**What you should do**
Scan the entries for lines with "green" and say how many there are, with nothing more.

Collected data entries
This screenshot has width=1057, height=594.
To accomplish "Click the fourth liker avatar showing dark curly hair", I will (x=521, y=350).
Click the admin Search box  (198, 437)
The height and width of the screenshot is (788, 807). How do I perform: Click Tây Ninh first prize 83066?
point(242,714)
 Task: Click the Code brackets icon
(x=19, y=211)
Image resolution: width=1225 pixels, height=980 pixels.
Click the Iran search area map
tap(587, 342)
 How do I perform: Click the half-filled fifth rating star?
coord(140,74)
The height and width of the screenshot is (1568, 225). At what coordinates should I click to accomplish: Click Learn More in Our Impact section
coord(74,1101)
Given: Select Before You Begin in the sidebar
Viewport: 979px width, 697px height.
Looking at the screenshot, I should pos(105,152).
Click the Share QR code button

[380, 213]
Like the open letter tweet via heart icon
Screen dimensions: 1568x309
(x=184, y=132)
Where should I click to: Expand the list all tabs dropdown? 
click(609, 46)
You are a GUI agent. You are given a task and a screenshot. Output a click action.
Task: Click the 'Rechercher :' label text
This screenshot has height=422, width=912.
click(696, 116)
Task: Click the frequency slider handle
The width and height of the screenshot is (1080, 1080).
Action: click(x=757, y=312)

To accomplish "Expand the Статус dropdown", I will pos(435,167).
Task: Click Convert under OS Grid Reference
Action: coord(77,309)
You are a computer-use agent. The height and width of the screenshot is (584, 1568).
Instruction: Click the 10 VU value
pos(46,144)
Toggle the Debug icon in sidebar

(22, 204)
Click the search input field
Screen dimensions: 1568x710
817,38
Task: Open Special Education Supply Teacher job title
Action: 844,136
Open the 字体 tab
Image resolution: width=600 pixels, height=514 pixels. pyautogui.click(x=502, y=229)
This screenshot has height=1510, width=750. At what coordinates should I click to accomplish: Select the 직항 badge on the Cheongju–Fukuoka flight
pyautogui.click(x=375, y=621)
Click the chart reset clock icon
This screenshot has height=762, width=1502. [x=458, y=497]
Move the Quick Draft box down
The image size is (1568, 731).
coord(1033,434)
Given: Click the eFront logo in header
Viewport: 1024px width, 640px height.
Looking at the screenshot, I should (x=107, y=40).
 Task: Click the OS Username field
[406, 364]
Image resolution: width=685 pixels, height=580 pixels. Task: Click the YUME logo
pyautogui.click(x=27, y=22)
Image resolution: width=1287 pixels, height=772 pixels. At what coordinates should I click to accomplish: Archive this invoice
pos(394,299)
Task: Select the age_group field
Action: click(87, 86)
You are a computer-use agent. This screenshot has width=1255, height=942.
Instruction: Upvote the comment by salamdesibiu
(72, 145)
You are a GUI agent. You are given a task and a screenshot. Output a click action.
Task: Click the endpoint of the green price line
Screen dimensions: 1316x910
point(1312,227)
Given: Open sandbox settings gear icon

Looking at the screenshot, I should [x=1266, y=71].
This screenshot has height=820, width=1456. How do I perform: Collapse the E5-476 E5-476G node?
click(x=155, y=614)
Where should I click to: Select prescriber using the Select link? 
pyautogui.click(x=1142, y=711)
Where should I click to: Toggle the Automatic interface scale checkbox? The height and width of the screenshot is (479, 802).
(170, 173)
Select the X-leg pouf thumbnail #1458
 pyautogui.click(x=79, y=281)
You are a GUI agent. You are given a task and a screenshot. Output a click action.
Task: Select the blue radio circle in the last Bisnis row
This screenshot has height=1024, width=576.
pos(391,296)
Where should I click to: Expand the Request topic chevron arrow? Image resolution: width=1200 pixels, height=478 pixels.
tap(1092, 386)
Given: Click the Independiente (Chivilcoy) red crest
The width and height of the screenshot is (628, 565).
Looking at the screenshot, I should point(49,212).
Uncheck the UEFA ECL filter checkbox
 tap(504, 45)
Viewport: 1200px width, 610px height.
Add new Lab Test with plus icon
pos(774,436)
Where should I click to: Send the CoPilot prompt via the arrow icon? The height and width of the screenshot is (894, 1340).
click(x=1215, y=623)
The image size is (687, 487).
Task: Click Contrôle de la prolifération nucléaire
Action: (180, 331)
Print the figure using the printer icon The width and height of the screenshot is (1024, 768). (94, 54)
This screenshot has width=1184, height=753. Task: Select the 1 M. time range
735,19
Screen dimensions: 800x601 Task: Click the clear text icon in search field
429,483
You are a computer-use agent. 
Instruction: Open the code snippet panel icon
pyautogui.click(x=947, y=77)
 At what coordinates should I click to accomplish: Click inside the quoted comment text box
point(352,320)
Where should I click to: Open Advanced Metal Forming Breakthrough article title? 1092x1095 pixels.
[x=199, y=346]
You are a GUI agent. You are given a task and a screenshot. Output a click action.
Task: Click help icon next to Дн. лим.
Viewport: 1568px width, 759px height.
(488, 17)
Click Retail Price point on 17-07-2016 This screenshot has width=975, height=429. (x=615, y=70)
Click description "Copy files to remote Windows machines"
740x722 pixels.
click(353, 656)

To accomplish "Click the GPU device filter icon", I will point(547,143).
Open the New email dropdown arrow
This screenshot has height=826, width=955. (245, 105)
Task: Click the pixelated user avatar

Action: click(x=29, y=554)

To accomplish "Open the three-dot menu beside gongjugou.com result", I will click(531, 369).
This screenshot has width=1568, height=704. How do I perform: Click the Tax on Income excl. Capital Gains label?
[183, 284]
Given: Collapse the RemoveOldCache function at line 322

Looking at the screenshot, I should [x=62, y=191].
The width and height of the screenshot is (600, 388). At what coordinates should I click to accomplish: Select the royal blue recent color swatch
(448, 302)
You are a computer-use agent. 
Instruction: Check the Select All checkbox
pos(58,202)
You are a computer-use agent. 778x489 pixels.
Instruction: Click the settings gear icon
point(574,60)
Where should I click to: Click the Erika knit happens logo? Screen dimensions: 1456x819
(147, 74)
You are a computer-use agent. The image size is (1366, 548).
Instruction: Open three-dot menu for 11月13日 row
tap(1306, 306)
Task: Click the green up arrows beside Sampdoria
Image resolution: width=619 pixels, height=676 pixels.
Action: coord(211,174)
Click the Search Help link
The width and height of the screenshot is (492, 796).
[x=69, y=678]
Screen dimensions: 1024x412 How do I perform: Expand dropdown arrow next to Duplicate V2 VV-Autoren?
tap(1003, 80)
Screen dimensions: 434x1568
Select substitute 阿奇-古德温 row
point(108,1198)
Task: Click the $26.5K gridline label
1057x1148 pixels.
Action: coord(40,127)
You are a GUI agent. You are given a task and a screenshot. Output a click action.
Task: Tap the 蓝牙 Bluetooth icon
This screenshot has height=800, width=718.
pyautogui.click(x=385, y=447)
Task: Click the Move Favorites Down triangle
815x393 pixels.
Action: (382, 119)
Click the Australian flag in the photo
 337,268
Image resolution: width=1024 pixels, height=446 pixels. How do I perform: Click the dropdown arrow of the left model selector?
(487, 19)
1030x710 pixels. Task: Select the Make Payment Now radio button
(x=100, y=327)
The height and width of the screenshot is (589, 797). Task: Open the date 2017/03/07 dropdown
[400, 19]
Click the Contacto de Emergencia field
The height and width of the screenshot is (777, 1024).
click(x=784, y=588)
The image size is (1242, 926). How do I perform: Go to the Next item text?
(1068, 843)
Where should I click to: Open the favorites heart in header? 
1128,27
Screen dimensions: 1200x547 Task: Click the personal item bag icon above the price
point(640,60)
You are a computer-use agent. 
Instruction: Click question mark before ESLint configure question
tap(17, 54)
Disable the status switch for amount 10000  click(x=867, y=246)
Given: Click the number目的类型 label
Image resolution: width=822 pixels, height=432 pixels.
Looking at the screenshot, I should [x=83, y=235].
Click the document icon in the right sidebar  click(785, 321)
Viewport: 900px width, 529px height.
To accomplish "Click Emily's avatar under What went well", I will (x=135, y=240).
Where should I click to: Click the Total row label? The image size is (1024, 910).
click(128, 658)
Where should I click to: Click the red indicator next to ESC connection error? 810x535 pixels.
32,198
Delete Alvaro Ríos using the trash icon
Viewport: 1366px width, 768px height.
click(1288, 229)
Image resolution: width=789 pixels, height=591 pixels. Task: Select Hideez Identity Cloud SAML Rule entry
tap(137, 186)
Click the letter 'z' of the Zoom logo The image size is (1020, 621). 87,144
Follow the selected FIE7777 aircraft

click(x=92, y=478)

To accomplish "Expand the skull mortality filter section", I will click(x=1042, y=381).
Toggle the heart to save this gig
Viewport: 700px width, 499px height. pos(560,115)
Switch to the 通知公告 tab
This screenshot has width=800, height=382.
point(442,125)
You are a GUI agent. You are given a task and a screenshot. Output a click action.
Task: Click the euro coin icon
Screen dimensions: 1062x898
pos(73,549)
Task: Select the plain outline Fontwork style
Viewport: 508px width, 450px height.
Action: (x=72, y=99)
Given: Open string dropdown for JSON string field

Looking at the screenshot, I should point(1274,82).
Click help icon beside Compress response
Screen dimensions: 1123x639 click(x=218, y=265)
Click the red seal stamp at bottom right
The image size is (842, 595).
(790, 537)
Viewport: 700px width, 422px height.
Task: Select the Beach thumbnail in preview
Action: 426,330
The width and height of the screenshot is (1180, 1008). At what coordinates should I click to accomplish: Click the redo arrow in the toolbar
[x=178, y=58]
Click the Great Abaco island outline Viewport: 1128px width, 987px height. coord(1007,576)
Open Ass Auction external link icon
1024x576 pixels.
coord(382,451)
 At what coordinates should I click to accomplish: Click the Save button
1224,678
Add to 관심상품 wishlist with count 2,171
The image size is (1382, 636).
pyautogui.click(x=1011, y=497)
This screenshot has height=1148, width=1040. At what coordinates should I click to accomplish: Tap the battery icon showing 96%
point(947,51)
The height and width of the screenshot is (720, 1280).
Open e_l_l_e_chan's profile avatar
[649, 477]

**Solution to the exercise**
2